A vantagem do WhatsApp — ainda inexplorada
O Brasil tem aproximadamente 150 milhões de usuários de WhatsApp — quase toda a população adulta do país. A taxa de abertura de mensagens via WhatsApp Business se aproxima de 98%. O alcance orgânico de um post no Instagram, para um perfil médio, está abaixo de 5%. Nenhum outro mercado de música no mundo reúne essa combinação: um ecossistema de streaming local massivo e um canal de mensagens diretas que praticamente todo mundo usa.
A infraestrutura para uma relação direta entre artista e fã já existe. Ela só ainda não foi conectada à indústria da música de forma sistemática. Enquanto no Reino Unido e nos Estados Unidos as equipes estão tentando aumentar listas de e-mail para conseguir uma taxa de abertura de 30%, no Brasil existe uma alternativa que entrega 98% — e está instalada no celular de todo mundo.

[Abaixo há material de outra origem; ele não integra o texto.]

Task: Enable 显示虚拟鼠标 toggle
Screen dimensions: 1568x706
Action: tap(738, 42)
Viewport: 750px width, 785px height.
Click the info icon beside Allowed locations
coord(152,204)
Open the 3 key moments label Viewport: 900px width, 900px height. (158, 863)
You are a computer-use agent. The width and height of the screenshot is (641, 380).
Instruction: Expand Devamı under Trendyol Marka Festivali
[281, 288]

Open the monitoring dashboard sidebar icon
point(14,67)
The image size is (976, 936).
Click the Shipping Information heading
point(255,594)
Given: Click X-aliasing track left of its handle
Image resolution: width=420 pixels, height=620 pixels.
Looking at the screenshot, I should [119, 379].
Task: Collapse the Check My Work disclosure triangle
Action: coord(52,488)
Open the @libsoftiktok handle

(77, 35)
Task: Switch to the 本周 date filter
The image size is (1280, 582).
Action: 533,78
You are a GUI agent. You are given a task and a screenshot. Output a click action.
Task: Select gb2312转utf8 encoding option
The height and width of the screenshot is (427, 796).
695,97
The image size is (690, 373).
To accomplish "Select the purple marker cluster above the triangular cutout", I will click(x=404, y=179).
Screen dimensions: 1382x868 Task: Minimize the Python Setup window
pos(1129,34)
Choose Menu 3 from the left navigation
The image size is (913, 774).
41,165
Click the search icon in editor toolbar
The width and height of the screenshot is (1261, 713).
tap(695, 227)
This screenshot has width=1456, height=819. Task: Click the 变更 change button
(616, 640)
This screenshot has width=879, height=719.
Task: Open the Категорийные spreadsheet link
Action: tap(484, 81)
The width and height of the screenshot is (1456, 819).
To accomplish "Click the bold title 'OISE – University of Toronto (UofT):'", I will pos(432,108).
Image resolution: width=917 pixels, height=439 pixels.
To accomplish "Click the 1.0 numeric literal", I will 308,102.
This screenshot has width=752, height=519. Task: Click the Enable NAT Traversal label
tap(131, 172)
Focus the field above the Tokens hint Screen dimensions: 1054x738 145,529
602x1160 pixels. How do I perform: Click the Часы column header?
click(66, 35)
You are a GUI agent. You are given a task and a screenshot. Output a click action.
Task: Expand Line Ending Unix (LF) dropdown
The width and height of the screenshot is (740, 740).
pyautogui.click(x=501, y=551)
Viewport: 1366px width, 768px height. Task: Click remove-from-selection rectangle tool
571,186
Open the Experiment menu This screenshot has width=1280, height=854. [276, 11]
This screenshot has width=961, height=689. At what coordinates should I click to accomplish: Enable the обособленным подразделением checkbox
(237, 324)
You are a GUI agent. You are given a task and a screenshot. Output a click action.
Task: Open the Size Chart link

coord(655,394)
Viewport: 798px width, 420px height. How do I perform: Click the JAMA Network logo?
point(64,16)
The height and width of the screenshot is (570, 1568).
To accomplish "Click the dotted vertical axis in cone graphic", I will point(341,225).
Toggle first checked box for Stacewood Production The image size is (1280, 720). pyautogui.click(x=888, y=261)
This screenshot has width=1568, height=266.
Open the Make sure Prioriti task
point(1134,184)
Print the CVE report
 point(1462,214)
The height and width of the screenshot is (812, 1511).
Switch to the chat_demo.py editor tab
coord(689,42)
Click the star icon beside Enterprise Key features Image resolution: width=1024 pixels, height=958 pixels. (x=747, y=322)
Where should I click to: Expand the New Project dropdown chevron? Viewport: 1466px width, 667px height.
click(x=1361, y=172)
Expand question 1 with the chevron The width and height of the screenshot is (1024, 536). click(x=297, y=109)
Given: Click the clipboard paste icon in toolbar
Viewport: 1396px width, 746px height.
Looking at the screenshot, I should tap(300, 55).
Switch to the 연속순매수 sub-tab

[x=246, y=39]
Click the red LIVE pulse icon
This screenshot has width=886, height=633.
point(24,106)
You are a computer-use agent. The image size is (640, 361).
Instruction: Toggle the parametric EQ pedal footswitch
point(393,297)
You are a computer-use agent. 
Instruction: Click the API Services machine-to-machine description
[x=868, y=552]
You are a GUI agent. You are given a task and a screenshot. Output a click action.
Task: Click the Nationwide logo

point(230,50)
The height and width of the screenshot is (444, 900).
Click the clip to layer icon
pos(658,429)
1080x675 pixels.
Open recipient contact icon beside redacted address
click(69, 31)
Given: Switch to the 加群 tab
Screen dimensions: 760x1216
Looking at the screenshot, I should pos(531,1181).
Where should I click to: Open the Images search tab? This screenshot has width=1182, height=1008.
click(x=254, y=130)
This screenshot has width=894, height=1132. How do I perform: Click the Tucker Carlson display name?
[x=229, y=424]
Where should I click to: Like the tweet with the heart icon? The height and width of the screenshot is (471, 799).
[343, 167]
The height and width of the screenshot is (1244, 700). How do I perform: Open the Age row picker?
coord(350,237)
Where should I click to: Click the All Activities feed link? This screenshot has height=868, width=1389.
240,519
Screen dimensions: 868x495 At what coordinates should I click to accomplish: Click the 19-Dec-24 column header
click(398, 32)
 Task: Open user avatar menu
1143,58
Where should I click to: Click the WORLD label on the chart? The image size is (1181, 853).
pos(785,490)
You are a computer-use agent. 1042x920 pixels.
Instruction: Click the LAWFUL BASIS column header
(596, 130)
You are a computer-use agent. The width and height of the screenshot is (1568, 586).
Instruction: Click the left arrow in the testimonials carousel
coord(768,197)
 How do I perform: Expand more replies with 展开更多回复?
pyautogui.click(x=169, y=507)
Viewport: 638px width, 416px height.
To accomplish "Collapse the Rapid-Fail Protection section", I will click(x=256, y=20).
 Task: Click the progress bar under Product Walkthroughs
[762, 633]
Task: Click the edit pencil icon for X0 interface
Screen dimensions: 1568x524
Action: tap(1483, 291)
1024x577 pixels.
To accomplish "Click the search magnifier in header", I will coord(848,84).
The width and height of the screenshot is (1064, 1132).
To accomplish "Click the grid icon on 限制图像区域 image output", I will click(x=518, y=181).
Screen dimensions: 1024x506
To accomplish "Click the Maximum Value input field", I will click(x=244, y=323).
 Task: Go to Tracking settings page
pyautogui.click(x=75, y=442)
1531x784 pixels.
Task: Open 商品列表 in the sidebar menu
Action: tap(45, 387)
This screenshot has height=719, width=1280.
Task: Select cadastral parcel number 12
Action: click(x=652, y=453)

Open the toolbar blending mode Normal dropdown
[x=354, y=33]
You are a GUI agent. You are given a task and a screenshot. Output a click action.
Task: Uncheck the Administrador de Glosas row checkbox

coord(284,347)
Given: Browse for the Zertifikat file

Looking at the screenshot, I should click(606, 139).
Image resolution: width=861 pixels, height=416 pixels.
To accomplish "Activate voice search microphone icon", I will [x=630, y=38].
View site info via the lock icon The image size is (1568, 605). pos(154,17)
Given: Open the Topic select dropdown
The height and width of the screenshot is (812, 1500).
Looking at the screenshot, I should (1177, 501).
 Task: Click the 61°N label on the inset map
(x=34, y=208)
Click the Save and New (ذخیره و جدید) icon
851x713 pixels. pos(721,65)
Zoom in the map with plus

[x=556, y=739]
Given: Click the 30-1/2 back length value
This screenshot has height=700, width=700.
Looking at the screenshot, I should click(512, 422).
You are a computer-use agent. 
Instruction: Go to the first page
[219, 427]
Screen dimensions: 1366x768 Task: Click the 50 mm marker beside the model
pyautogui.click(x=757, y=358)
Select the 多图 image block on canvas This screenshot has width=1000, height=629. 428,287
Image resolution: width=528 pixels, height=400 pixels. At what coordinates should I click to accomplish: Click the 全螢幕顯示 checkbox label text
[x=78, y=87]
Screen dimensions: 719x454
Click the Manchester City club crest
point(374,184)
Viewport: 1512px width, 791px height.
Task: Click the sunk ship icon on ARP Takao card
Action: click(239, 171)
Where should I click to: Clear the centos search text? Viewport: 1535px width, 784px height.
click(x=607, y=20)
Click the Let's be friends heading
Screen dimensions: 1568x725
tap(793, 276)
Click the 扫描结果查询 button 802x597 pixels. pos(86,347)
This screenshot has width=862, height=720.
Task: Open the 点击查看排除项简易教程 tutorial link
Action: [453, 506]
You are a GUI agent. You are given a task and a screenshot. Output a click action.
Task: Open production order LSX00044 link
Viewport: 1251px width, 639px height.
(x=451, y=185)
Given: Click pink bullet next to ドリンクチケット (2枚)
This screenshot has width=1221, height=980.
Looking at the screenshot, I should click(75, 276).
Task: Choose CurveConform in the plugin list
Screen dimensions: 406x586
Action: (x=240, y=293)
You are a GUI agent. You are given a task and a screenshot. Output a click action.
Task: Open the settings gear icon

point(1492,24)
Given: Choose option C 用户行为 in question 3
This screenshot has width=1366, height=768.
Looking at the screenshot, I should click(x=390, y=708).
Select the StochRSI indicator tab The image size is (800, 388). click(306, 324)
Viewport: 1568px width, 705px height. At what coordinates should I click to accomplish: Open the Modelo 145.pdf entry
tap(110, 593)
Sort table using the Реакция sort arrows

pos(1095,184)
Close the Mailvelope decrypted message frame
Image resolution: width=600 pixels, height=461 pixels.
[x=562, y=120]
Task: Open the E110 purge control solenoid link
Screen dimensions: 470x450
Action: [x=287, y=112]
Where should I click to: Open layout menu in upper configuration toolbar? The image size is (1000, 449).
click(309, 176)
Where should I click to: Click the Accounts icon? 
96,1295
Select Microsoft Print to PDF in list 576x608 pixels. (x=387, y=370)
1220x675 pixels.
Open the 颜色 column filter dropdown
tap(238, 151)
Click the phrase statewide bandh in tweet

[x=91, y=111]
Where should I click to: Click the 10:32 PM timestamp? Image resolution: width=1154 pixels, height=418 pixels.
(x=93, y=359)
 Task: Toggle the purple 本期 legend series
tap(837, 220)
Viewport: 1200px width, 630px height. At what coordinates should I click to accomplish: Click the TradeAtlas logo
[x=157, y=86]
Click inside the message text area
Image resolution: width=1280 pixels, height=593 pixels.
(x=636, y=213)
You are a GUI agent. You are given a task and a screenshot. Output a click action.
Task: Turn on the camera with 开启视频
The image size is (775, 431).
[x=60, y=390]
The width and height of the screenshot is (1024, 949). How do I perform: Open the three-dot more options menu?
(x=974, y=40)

A dominância local que o algoritmo não explica
A dominância de artistas locais nos streams brasileiros — 75,2% — significa que os fãs já estão predispostos à proximidade. Eles não estão descobrindo a música brasileira através de algoritmos globais; eles estão ativamente buscando por ela. Essa intenção, esse comportamento de busca, é dado. Ele vive nos servidores do Spotify, nas métricas de engajamento do Instagram, nos registros de compra da Sympla. Pertence às plataformas — não aos artistas que criaram o conteúdo que gerou esse interesse.
A cada 24 horas, cerca de 120 mil faixas novas são enviadas ao Spotify. O artista brasileiro que já tem uma base fiel de ouvintes tem uma vantagem real sobre esse ruído. Mas só consegue exercer essa vantagem se souber quem são esses ouvintes, onde estão e como falar com eles de forma direta. Sem esses dados, cada lançamento começa do zero, dependendo do mesmo algoritmo que distribui atenção igualmente para 120 mil novos concorrentes por dia.
O que está em jogo
A lealdade do fã brasileiro é uma matéria-prima de altíssimo valor. Segundo dados da Laylo, 70% do crescimento de listas de fãs acontece durante ciclos de turnê — quando o fã está em estado de engajamento elevado, disposto a sair do modo passivo de consumo e entrar em contato direto. Esse é o momento mais valioso da janela de relacionamento. E para a maioria das equipes, ele passa sem nenhuma ação estruturada.
Superfãs representam apenas 2% dos ouvintes, mas geram mais de 18% dos streams e compram 50% dos ingressos no Spotify. Eles gastam, recomendam e viajam. Identificar quem são esses fãs — não como uma abstração estatística, mas como pessoas reais com nome, cidade e histórico de comportamento — é a diferença entre uma carreira que cresce de forma intencional e uma que cresce por sorte algorítmica.
Se o fã brasileiro já demonstra uma lealdade acima da média global, o que muda quando a equipe do artista passa a conhecer esse fã pelo nome, cidade e comportamento — em vez de só pelo número de streams?